The conservative news website has been targeted by advertiser blacklists, campaigns to convince marketers to avoid them, and technology issues

Clark Mindock
New York
Wednesday 07 June 2017 18:08 BST
Advertisers have been abandoning Breitbart in droves
Advertisers have been abandoning Breitbart in droves (AFP/Getty Images)

Conservative media outlet Breitbart News has seen interest from advertisers plummet just months after the company was said to be planning an international expansion in the wake of the surprising victory of Donald Trump last year.

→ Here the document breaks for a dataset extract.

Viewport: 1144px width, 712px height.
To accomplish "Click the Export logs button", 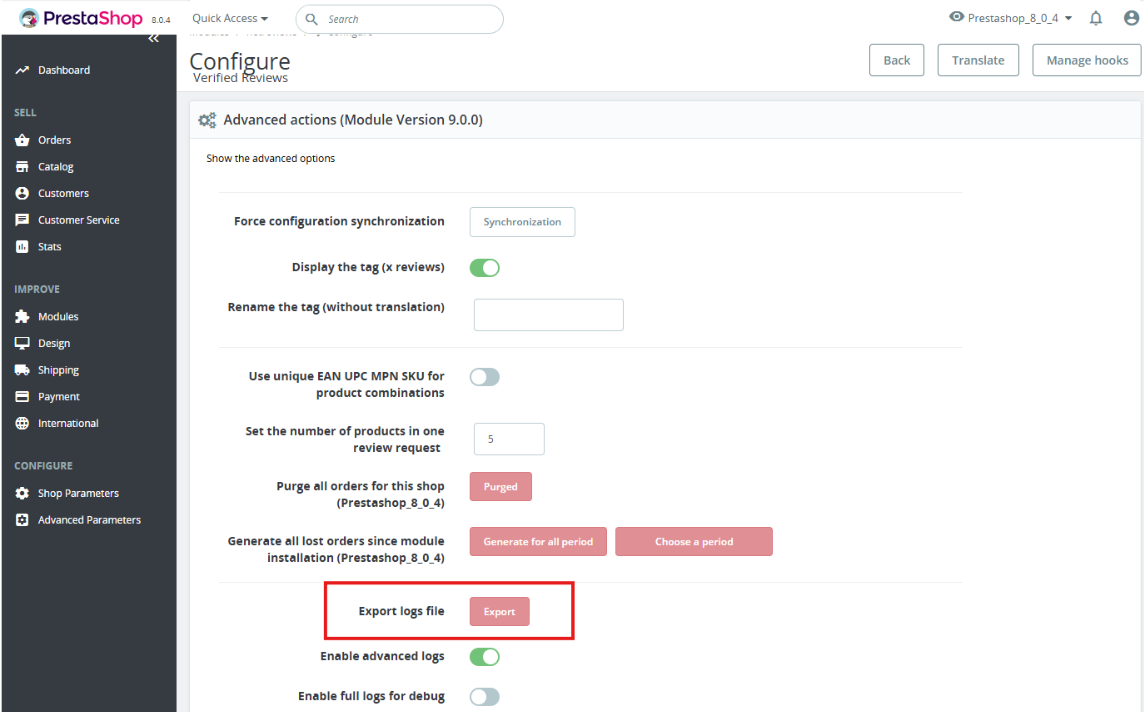I will [x=500, y=611].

Just 26 brands advertised with the company in May, a steep drop from the high of 242 they enjoyed in March, according to the advertising and website tracker MediaRadar. That decline follows a fierce blow back from anti-Trump campaigners who pushed marketers to stay away form the far-right outlet, advertiser blacklists, and traffic declines, according to DigiDay.

Breitbart is one of several conservative outlets that have seen declining advertising following the election of Mr Trump. Sites like Townhall, The Blaze, and National Review have also attracted fewer brands, but Breitbart appears to have seen the largest decline.

As for readership, Breitbart has registered a declining audience, which is similar to a trend among many news sites as Mr Trump has settled into office. Breitbart traffic dropped 13 percent compared to a year ago, with 10.8 million unique readers in April, according to comScore. The company dropped to 67th among news and information sites in April from 62nd a year earlier.

The declining advertiser interest comes after high profile scandals in the company. Former Breitbart editor Milo Yiannopoulous, an energetic alt-right personality who was known for his advocacy of controversial ideas, became perhaps the highest profile of those cases when he resigned in February after making questionable statements about paedophilia. Mr Yiannopoulous later expressed regret for his statements that were interpreted as advocating paedophilia, but maintained that he had not intended that as his message.

More recently, Breitbart writer Katie McHugh was forced out of the company after she tweeted that Britain wouldn't have suffered from the devastating attacks in Manchester and London in the past few weeks if they simply kept Muslims out of the country.

Other challenges face the company, which may be somewhat resistant to ad declines because it is backed by a billionaire hedge fund tycoon and Trump supporter Robert Mercer. Among those challenges are crackdowns by YouTube and Facebook on fake news and “unsafe content,” which has led brands to implement stricter safety guidelines that excludes Breitbart.

Attempts to reach Breitbart News for comment were not immediately returned.